On Wed, 15 Feb 2012 22:59:26 -0500
Rich Felker <dalias@...ifal.cx> wrote:

> On Wed, Feb 15, 2012 at 07:47:27PM -0800, Isaac Dunham wrote:
> > basename (string.h:88) should accept a "const char *", instead of "char *"
> > (this is breaking the build for some libiberty versions)
> > 
> Unfortunately this software is expecting the GNU version of basename,
> whose prototype does not match the standard function (defined in
> libgen.h). If libiberty is trying to define basename itself, I wonder
> if the CFLAGS at configure and build time are mismatching in a way
> that makes it think it needs to do this. I don't see any solution to
> the problem by changing the headers, since putting a wrong prototype
> in string.h would conflict with the correct version in libgen.h if
> both are included. Maybe we could get away with a non-prototype
> declaration in string.h, though, i.e. just:
> 
> char *basename();

libiberty is declaring it as an extern, if __linux__ or any other indicator of a FOSS libc (OpenBSD, GNU Libc, Cygwin...) is detected.
Yes, I know this is completely wrong and insane (as is most of the GNU approach).

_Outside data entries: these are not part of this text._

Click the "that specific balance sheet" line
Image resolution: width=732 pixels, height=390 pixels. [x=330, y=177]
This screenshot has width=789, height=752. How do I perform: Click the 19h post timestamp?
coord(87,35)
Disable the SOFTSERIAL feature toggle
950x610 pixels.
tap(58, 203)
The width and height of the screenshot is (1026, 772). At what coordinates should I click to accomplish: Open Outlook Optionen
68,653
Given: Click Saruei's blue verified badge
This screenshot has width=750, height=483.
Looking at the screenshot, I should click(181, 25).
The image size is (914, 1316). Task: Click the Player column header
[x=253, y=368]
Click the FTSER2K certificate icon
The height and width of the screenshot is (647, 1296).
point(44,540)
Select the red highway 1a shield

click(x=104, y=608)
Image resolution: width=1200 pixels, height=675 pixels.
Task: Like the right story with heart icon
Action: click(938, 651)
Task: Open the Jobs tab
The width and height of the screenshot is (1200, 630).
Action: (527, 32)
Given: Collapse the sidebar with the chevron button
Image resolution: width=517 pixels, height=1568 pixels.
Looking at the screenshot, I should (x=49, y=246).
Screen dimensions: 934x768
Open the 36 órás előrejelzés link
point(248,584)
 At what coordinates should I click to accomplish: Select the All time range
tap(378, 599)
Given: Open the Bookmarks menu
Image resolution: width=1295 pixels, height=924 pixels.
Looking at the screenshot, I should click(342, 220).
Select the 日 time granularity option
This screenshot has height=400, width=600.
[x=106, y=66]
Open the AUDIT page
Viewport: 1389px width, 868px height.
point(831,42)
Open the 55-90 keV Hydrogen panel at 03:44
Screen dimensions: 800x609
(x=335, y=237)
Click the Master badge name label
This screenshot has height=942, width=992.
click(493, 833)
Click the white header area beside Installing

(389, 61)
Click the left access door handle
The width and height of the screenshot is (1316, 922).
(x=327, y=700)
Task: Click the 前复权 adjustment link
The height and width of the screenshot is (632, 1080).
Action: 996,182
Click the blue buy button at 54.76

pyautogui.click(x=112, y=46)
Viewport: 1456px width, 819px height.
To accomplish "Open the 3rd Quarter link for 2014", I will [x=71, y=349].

basename in string.h is guarded by _GNU_SOURCE (in both musl & glibc), so if you don't define that, musl/glibc would still work fine.  If you define it, include string.h, and then include libgen.h, it certainly won't work with glibc; currently musl would accept that.

It would be possible to  
#undef basename
in libgen.h, but I don't like that idea.